EXTRACTED RECORDS |
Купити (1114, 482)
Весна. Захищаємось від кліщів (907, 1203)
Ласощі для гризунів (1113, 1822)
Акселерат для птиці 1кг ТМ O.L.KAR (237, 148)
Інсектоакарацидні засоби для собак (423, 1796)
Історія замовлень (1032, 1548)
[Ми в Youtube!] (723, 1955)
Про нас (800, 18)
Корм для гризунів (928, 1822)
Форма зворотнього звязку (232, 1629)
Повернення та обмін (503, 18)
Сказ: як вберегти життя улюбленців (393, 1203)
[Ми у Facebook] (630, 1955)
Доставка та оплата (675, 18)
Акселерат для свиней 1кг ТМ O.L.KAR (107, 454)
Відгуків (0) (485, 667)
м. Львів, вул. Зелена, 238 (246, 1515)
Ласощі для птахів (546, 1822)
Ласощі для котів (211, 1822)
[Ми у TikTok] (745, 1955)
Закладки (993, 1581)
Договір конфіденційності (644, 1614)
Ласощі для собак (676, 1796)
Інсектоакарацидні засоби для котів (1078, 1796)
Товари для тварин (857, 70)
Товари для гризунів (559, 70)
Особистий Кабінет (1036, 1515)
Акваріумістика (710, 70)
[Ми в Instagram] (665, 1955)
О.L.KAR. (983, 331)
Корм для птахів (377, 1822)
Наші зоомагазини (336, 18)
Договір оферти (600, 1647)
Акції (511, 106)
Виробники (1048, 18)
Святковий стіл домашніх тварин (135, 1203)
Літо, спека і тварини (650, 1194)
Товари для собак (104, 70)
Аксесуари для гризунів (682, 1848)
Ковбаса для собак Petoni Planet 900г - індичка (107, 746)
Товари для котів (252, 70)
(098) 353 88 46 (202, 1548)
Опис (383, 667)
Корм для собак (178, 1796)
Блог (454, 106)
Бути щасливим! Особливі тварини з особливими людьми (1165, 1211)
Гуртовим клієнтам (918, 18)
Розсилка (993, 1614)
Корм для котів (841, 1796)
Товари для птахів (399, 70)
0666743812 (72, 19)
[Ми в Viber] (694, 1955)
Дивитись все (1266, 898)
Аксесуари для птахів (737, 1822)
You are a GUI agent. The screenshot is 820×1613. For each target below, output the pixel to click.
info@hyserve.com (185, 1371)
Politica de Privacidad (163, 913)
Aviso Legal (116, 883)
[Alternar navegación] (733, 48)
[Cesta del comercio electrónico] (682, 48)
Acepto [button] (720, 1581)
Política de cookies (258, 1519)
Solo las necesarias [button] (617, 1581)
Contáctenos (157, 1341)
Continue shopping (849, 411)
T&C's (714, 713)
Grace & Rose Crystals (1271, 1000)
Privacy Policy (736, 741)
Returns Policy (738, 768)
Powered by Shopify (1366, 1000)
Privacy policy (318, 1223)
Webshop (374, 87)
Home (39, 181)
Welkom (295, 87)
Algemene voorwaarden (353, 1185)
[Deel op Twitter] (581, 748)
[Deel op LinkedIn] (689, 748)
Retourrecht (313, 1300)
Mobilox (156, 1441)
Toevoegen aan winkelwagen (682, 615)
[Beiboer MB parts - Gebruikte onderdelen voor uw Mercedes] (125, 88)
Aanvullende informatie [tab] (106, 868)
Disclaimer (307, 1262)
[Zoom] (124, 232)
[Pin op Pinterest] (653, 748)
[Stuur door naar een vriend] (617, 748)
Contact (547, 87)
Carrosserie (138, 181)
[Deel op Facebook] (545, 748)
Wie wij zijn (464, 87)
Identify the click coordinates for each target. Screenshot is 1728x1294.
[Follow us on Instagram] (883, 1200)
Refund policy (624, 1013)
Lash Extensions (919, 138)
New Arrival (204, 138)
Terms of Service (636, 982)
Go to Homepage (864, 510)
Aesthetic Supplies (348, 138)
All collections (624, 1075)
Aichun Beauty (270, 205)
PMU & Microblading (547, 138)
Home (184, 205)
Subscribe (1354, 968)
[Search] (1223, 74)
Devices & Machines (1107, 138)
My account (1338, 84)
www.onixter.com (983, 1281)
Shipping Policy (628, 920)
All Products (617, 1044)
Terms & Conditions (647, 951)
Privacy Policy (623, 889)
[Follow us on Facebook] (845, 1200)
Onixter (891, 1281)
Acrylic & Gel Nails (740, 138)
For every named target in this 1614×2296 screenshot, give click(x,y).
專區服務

ACTIVITY |
Please reproduce each line above exactly as written.

ANSWER SPACE |
Купити (1114, 482)
Весна. Захищаємось від кліщів (907, 1203)
Ласощі для гризунів (1113, 1822)
Акселерат для птиці 1кг ТМ O.L.KAR (237, 148)
Інсектоакарацидні засоби для собак (423, 1796)
Історія замовлень (1032, 1548)
[Ми в Youtube!] (723, 1955)
Про нас (800, 18)
Корм для гризунів (928, 1822)
Форма зворотнього звязку (232, 1629)
Повернення та обмін (503, 18)
Сказ: як вберегти життя улюбленців (393, 1203)
[Ми у Facebook] (630, 1955)
Доставка та оплата (675, 18)
Акселерат для свиней 1кг ТМ O.L.KAR (107, 454)
Відгуків (0) (485, 667)
м. Львів, вул. Зелена, 238 (246, 1515)
Ласощі для птахів (546, 1822)
Ласощі для котів (211, 1822)
[Ми у TikTok] (745, 1955)
Закладки (993, 1581)
Договір конфіденційності (644, 1614)
Ласощі для собак (676, 1796)
Інсектоакарацидні засоби для котів (1078, 1796)
Товари для тварин (857, 70)
Товари для гризунів (559, 70)
Особистий Кабінет (1036, 1515)
Акваріумістика (710, 70)
[Ми в Instagram] (665, 1955)
О.L.KAR. (983, 331)
Корм для птахів (377, 1822)
Наші зоомагазини (336, 18)
Договір оферти (600, 1647)
Акції (511, 106)
Виробники (1048, 18)
Святковий стіл домашніх тварин (135, 1203)
Літо, спека і тварини (650, 1194)
Товари для собак (104, 70)
Аксесуари для гризунів (682, 1848)
Ковбаса для собак Petoni Planet 900г - індичка (107, 746)
Товари для котів (252, 70)
(098) 353 88 46 (202, 1548)
Опис (383, 667)
Корм для собак (178, 1796)
Блог (454, 106)
Бути щасливим! Особливі тварини з особливими людьми (1165, 1211)
Гуртовим клієнтам (918, 18)
Розсилка (993, 1614)
Корм для котів (841, 1796)
Товари для птахів (399, 70)
0666743812 (72, 19)
[Ми в Viber] (694, 1955)
Дивитись все (1266, 898)
Аксесуари для птахів (737, 1822)
You are a GUI agent. The screenshot is 820×1613. For each target below, output the pixel to click.
info@hyserve.com (185, 1371)
Politica de Privacidad (163, 913)
Aviso Legal (116, 883)
[Alternar navegación] (733, 48)
[Cesta del comercio electrónico] (682, 48)
Acepto [button] (720, 1581)
Política de cookies (258, 1519)
Solo las necesarias [button] (617, 1581)
Contáctenos (157, 1341)
Continue shopping (849, 411)
T&C's (714, 713)
Grace & Rose Crystals (1271, 1000)
Privacy Policy (736, 741)
Returns Policy (738, 768)
Powered by Shopify (1366, 1000)
Privacy policy (318, 1223)
Webshop (374, 87)
Home (39, 181)
Welkom (295, 87)
Algemene voorwaarden (353, 1185)
[Deel op Twitter] (581, 748)
[Deel op LinkedIn] (689, 748)
Retourrecht (313, 1300)
Mobilox (156, 1441)
Toevoegen aan winkelwagen (682, 615)
[Beiboer MB parts - Gebruikte onderdelen voor uw Mercedes] (125, 88)
Aanvullende informatie [tab] (106, 868)
Disclaimer (307, 1262)
[Zoom] (124, 232)
[Pin op Pinterest] (653, 748)
[Stuur door naar een vriend] (617, 748)
Contact (547, 87)
Carrosserie (138, 181)
[Deel op Facebook] (545, 748)
Wie wij zijn (464, 87)
Identify the click coordinates for each target. Screenshot is 1728x1294.
[Follow us on Instagram] (883, 1200)
Refund policy (624, 1013)
Lash Extensions (919, 138)
New Arrival (204, 138)
Terms of Service (636, 982)
Go to Homepage (864, 510)
Aesthetic Supplies (348, 138)
All collections (624, 1075)
Aichun Beauty (270, 205)
PMU & Microblading (547, 138)
Home (184, 205)
Subscribe (1354, 968)
[Search] (1223, 74)
Devices & Machines (1107, 138)
My account (1338, 84)
www.onixter.com (983, 1281)
Shipping Policy (628, 920)
All Products (617, 1044)
Terms & Conditions (647, 951)
Privacy Policy (623, 889)
[Follow us on Facebook] (845, 1200)
Onixter (891, 1281)
Acrylic & Gel Nails (740, 138)
For every named target in this 1614×2296 screenshot, give click(x,y).
專區服務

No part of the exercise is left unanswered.